HLL: Benchmark for Evaluating Multimodal Agents on CAPTCHA Human-Verification Boundaries
The paper introduces Humanity's Last Line of Verification (HLL), a controlled benchmark that tests whether multimodal agents can solve CAPTCHA challenges through grounded, human-like GUI interaction rather than mere recognition. Eight frontier multimodal agents are evaluated in a closed-loop environment across diverse CAPTCHA types with realism stressors including cluttered interfaces, harder variants, and trace-conditioned validation. Results show current agents remain brittle at this human-substitution boundary, with performance degrading under realistic conditions and when action traces must be consistent with correct answers. The benchmark exposes specific gaps in localization, action calibration, state tracking, and process consistency.
LCGuard: Adversarial Training Framework for Safe KV Cache Sharing in Multi-Agent LLM Systems
LCGuard introduces a framework for preventing sensitive information leakage when multi-agent LLM systems share KV caches as a latent communication channel. The approach formalizes leakage operationally via reconstruction: a shared cache artifact is deemed unsafe if an adversarial decoder can recover sensitive inputs from it. An adversarial training loop pits a reconstructor against LCGuard's representation-level transformations, which aim to preserve task-relevant semantics while suppressing recoverable sensitive content. Empirical results across multiple model families and multi-agent benchmarks show reduced reconstruction-based leakage and attack success rates with competitive task performance.
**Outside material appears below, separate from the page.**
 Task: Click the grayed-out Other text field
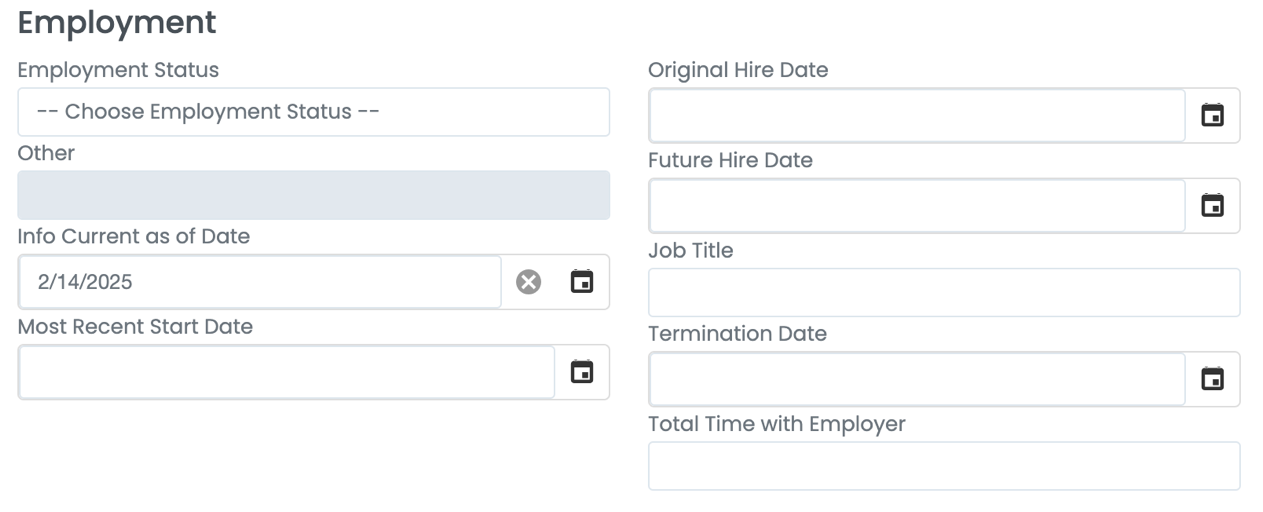click(x=313, y=195)
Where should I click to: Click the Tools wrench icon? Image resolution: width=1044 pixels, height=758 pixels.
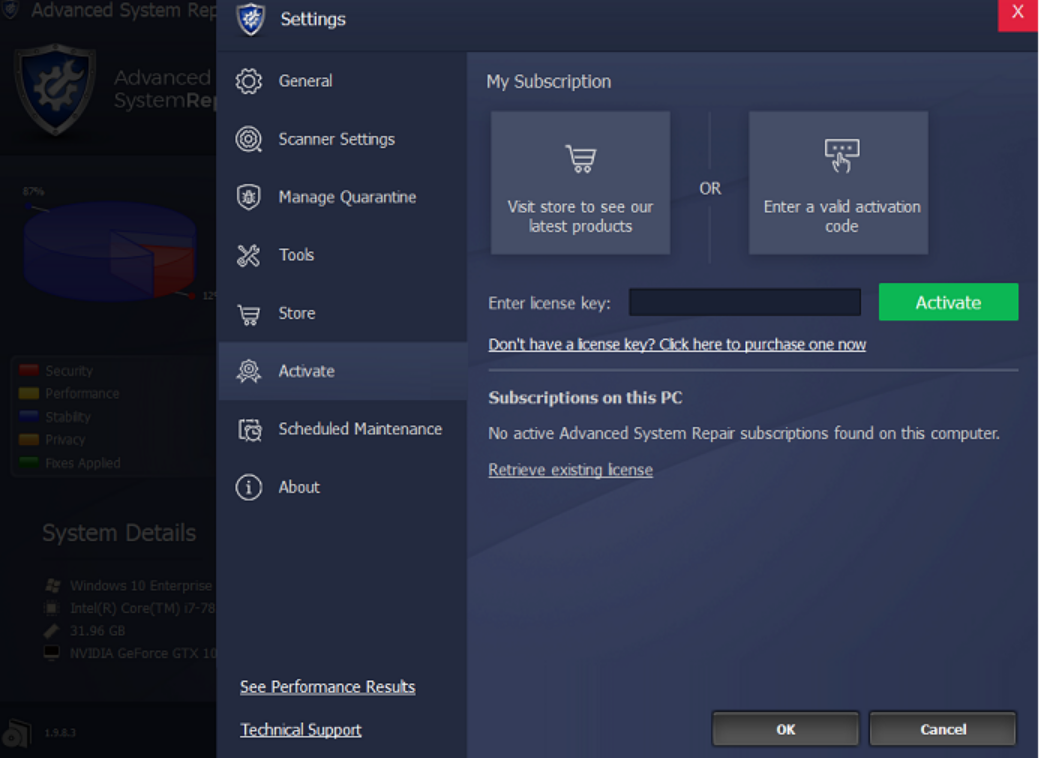pos(248,255)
NVIDIA NemoClaw: Secure agent execution inside NVIDIA OpenShell with managed inference
NVIDIA has published NemoClaw, a TypeScript project on GitHub for running AI agents such as Hermes and OpenClaw more securely inside NVIDIA OpenShell with managed inference. The repository has accumulated over 20,000 stars, suggesting notable community interest. The project appears to be part of NVIDIA's broader NeMo ecosystem for enterprise AI agent deployment.
MosaicLeaks: Benchmark for evaluating secret-keeping in research agents
ServiceNow published a post on Hugging Face introducing MosaicLeaks, an evaluation focused on whether research agents can maintain confidentiality of sensitive information during task execution. The work targets a specific safety and alignment concern for agentic systems: information leakage during multi-step research workflows. This is relevant to the growing body of work on agent safety and trustworthiness in enterprise contexts.